Task: From the entries below, gather every line containing the string "toolbar".
:: Extracted material
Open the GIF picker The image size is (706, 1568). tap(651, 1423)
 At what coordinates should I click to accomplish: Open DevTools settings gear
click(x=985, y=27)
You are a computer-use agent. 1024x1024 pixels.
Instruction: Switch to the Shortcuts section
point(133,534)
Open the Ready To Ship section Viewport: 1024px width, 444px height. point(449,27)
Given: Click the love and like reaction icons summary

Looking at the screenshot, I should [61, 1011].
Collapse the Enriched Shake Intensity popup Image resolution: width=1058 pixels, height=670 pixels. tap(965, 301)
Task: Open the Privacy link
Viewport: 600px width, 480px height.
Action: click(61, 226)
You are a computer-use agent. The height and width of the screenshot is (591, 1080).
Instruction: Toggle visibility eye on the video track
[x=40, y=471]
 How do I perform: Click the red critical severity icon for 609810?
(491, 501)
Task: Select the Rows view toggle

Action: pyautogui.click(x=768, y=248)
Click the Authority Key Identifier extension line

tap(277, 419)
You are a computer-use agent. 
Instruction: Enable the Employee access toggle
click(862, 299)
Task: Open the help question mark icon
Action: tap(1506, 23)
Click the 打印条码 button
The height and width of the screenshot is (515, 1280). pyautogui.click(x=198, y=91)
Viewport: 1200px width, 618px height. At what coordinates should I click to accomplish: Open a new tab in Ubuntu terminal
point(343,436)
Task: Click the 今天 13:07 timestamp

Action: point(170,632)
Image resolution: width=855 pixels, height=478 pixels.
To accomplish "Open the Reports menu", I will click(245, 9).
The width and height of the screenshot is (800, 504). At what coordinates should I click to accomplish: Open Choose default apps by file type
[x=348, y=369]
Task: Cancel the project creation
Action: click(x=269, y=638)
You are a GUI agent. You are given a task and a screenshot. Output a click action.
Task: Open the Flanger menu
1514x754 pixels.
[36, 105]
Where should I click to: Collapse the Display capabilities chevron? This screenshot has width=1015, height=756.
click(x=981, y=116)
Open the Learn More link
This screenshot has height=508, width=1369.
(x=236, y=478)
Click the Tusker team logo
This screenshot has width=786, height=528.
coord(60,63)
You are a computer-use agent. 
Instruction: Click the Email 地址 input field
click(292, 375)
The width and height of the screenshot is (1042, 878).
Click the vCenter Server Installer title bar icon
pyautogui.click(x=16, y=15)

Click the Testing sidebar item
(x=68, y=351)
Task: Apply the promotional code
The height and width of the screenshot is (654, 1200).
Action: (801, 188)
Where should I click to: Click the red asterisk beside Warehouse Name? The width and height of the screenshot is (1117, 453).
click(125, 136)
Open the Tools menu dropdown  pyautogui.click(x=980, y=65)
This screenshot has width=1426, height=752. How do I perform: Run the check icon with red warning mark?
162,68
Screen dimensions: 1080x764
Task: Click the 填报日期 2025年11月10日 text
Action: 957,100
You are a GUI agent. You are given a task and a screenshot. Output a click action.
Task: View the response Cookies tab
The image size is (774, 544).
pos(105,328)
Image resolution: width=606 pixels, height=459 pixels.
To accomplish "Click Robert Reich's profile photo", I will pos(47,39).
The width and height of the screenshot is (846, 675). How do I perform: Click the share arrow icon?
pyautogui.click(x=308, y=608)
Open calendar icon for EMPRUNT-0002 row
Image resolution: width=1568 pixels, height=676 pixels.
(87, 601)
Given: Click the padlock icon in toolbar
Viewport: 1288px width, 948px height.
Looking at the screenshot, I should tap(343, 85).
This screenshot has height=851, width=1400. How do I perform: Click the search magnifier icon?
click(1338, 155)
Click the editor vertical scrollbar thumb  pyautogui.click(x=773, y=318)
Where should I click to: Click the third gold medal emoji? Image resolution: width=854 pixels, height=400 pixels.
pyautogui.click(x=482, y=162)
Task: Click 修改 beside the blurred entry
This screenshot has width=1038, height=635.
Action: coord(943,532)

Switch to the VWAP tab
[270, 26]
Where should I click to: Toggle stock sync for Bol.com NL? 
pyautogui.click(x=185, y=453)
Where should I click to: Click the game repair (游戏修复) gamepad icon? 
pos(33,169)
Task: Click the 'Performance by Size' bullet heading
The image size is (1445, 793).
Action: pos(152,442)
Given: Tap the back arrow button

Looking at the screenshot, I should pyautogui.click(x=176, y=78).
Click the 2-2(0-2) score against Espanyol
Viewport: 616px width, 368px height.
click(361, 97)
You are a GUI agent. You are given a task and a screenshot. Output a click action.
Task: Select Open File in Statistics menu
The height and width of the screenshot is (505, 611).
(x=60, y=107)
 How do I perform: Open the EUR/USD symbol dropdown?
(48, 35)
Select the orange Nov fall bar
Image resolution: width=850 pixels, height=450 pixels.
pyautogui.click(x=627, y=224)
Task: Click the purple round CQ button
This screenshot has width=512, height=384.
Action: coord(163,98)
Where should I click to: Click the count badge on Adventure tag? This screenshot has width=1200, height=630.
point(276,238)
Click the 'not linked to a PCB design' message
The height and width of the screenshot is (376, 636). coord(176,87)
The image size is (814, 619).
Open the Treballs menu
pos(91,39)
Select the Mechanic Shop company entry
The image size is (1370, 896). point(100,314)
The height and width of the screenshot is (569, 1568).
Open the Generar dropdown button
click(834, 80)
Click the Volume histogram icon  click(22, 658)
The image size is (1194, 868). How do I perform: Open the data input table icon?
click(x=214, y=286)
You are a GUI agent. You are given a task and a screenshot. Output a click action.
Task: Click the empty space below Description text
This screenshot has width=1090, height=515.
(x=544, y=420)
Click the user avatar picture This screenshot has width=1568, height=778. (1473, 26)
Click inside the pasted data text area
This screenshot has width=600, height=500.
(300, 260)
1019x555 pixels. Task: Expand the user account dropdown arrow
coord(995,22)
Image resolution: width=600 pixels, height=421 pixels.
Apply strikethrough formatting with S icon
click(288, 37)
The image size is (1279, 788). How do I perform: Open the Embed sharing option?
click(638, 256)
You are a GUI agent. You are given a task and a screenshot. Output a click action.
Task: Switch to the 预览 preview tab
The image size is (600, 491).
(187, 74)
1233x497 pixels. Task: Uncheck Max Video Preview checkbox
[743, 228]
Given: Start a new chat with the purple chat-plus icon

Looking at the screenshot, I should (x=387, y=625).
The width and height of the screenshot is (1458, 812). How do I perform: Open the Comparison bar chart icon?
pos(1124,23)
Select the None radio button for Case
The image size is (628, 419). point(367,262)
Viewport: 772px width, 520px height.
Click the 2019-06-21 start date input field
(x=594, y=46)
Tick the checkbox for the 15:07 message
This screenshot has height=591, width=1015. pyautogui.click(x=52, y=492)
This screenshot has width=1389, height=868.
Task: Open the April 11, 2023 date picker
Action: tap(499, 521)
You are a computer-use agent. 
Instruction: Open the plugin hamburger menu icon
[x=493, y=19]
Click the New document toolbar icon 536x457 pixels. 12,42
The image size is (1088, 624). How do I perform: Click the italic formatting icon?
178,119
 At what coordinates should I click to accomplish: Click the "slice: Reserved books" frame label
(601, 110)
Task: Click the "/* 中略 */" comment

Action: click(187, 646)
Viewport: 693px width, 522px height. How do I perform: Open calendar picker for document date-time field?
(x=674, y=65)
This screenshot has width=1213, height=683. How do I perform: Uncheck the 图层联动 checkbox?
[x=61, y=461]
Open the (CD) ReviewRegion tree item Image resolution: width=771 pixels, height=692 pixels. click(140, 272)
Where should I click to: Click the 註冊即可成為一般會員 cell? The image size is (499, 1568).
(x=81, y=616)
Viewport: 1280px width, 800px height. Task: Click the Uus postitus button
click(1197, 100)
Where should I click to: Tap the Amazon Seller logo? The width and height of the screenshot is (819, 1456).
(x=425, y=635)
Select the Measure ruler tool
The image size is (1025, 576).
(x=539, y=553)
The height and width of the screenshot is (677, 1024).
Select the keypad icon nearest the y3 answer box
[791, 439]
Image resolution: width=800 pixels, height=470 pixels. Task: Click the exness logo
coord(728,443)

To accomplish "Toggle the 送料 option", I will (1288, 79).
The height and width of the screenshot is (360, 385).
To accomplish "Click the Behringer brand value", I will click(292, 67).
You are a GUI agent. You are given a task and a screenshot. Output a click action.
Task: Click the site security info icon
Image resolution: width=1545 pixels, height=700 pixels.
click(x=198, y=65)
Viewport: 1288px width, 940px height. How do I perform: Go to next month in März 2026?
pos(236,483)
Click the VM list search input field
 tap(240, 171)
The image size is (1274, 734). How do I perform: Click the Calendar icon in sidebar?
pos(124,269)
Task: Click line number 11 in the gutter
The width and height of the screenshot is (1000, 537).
::::
Response for this exercise:
Given: Click the padlock icon in toolbar
Click the New document toolbar icon 536x457 pixels. 12,42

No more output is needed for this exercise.